Once all the consumers have rejoined the group, the coordinator chooses one of them as the leader and informs all the consumers about the election result.
The leader consumer generates the partition dispatch plan and sends it to the coordinator. Follower consumers ask the coordinator about the partition dispatch plan.
Consumers start consuming messages from newly assigned partitions.

when an existing consumer A leaves the group

Consumer A and B are in the same consumer group.
Consumer A needs to be shut down, so it requests to leave the group.
The coordinator knows it’s time to rebalance. When B’s heartbeat is received by the coordinator, it asks B to rejoin the group.

when an existing consumer A crashes

Consumer A and B keep heartbeats with the coordinator.
Consumer A crashes, so there is no heartbeat sent from consumer A to the coordinator. Since the coordinator doesn’t get any heartbeat signal within a specified amount of time from consumer A, it marks the consumer as dead.
The coordinator triggers the rebalance process.

State Storage

In a message queue broker, state storage is crucial for managing the mapping between partitions and consumers, as well as tracking the last consumed offsets for consumer groups. This ensures that message consumption can resume accurately after a consumer crash or other interruptions.
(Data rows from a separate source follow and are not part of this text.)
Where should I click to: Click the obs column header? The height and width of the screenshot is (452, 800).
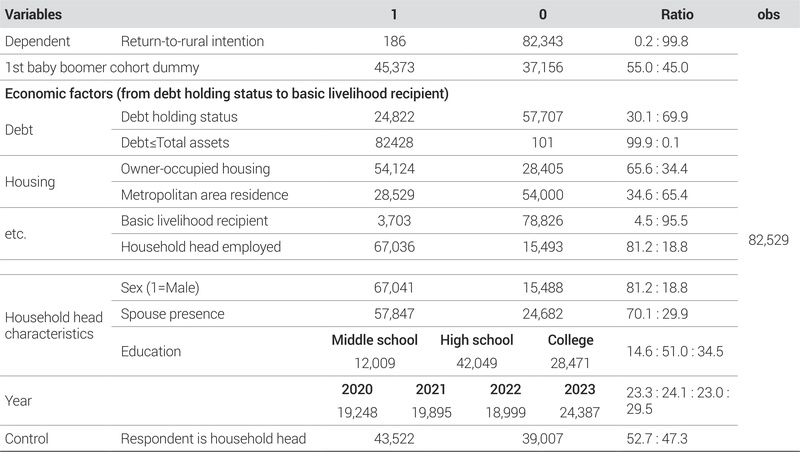[x=769, y=17]
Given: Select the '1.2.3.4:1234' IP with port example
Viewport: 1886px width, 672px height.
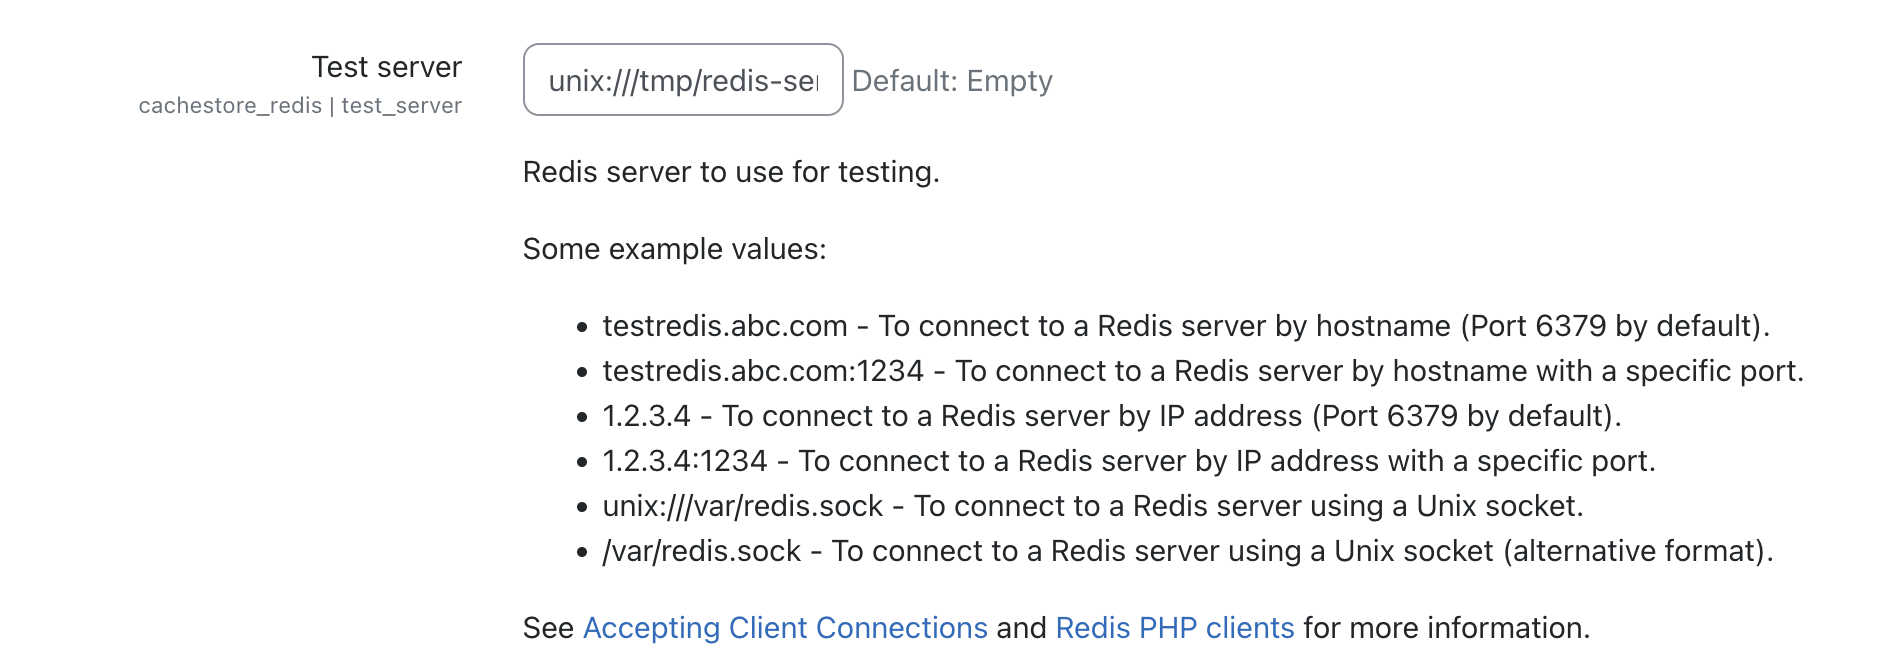Looking at the screenshot, I should point(1129,461).
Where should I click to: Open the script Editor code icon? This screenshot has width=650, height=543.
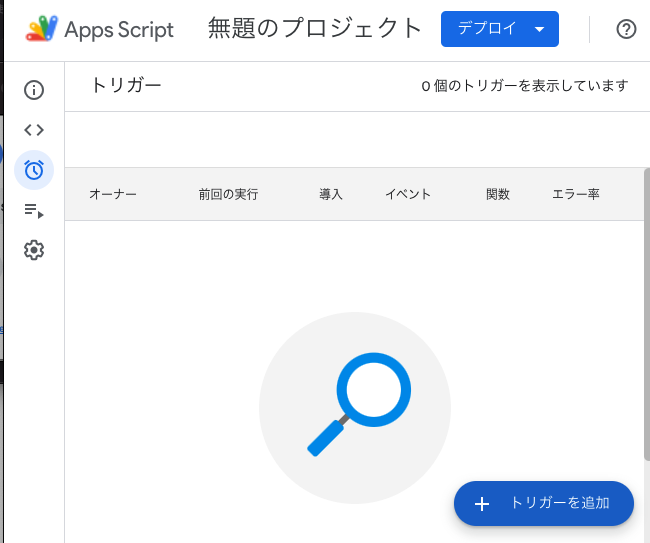pos(34,130)
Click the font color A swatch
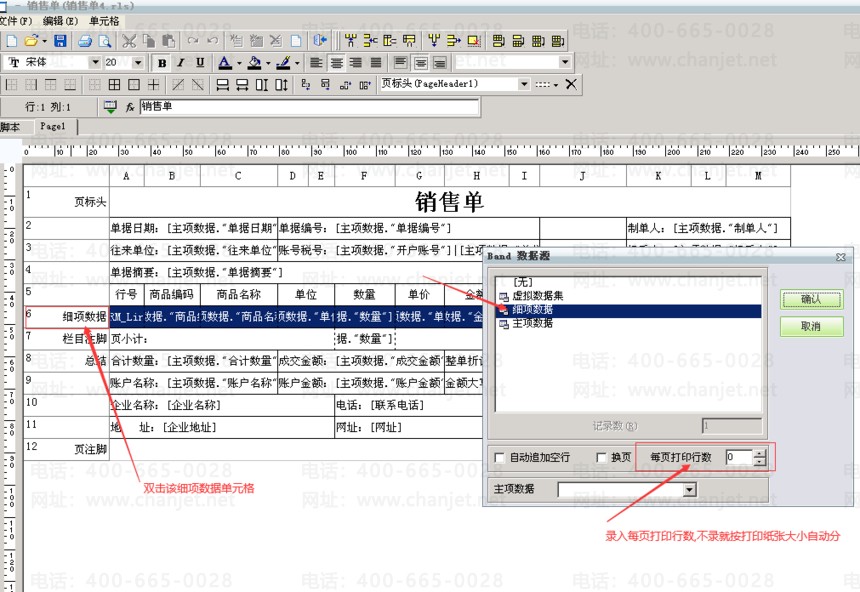 [223, 63]
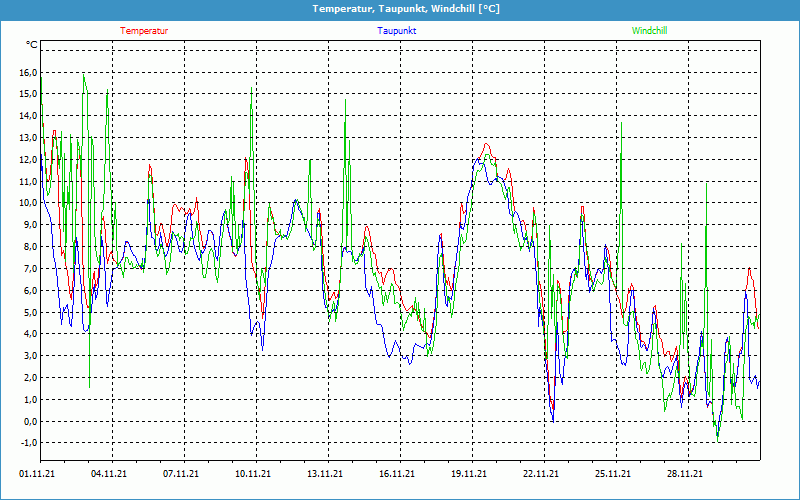Select the 13.11.21 date label

tap(325, 475)
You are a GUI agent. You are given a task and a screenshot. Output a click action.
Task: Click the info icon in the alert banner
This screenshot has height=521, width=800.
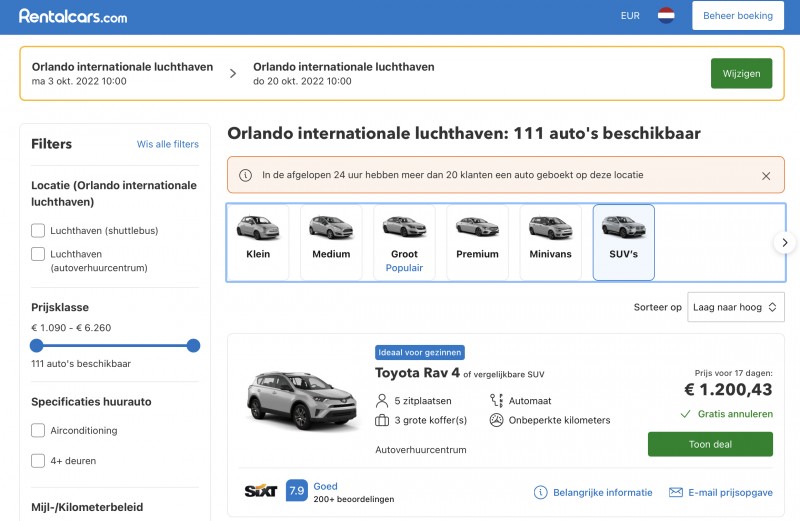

Key Responsibilities of State Storage

Mapping Between Partitions and Consumers:
- Keeps track of which consumer is responsible for which partition.
Last Consumed Offsets:
- Stores the last consumed offsets for each partition for all consumer groups.
- Example: If a consumer in group 1 consumes messages up to offset 6 in a partition and then commits this offset, the state storage records this. If the consumer crashes, a new consumer can resume from offset 6.

Data Access Patterns

Frequent Read and Write Operations:
- The state storage experiences frequent updates as consumers read and write their offsets.
Low Data Volume:
- Despite frequent operations, the overall volume of data is relatively low.
Frequent Updates, Rare Deletions:
- Data is updated frequently but rarely deleted, ensuring a consistent state.
Random Access:
- Read and write operations are performed randomly across different partitions and consumers.
Data Consistency:
- Maintaining data consistency is crucial to ensure accurate resumption of message consumption.

Storage Solutions

Given the need for data consistency and fast read/write operations, a key-value store (KV store) like Zookeeper is often used. However, Kafka has transitioned its offset storage from Zookeeper to Kafka brokers for enhanced performance and integration.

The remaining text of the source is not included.